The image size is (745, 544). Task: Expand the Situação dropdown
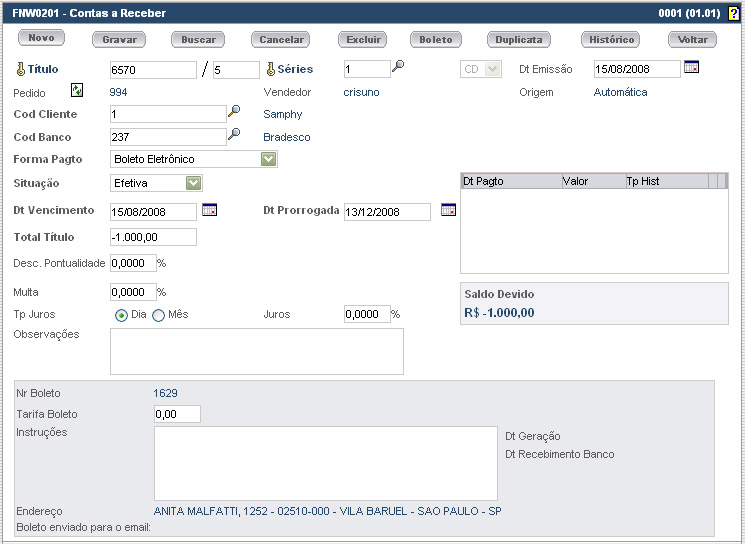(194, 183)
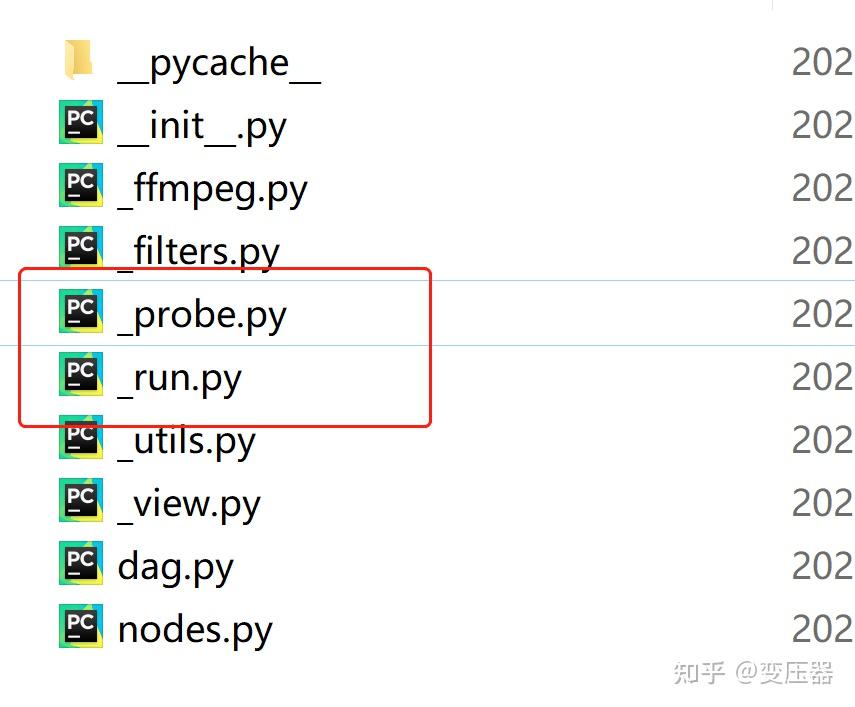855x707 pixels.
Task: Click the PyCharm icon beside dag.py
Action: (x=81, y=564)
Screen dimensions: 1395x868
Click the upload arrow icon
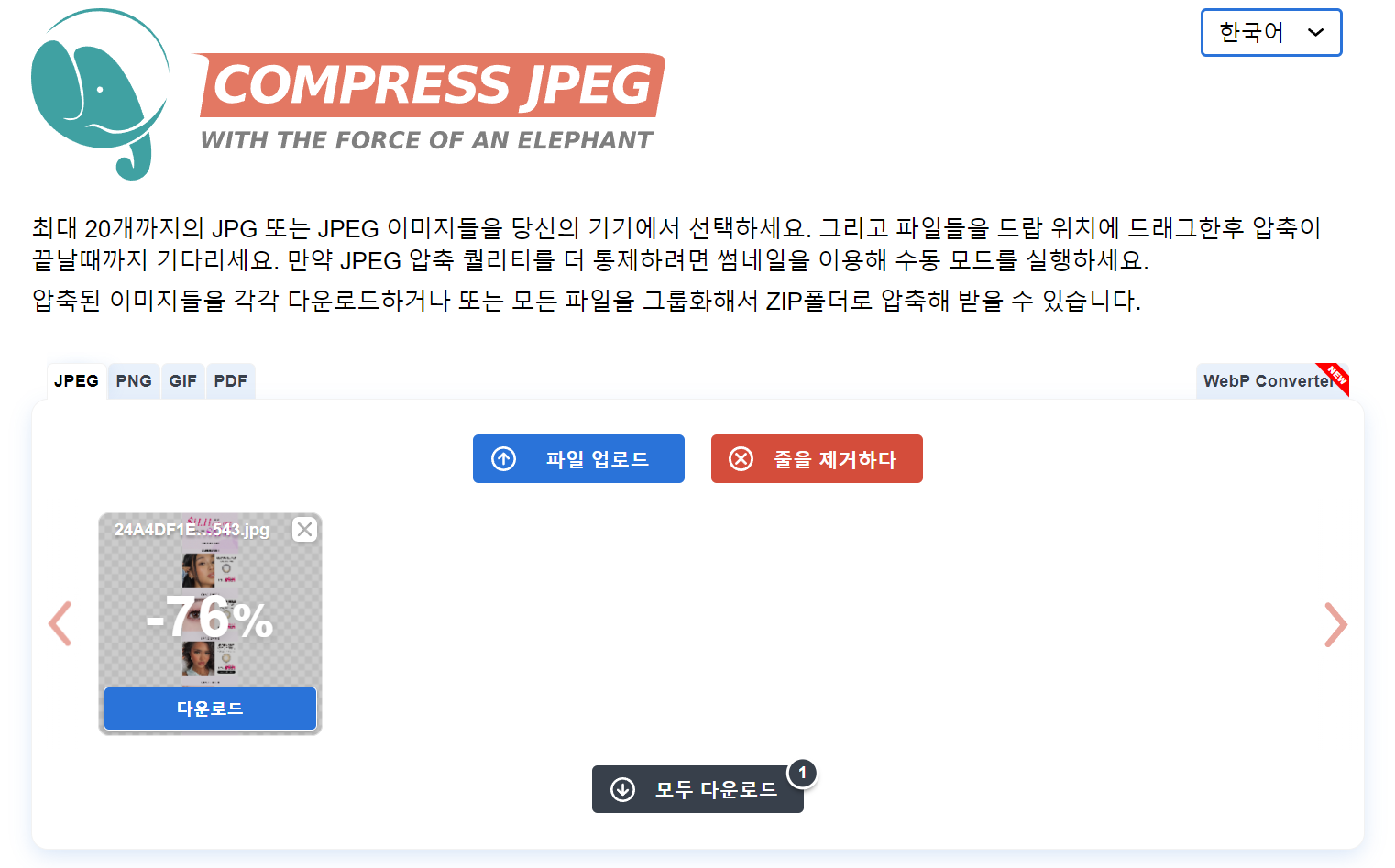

────

Rewrite all the records with "dropdown" replaced by "drop-down menu" and everything else unchanged. Leave the pictures out.

## Task answer
The image size is (745, 544). Task: Expand the Situação drop-down menu
(194, 183)
855x707 pixels.
Task: Click the PyCharm icon beside dag.py
Action: (x=81, y=564)
Screen dimensions: 1395x868
Click the upload arrow icon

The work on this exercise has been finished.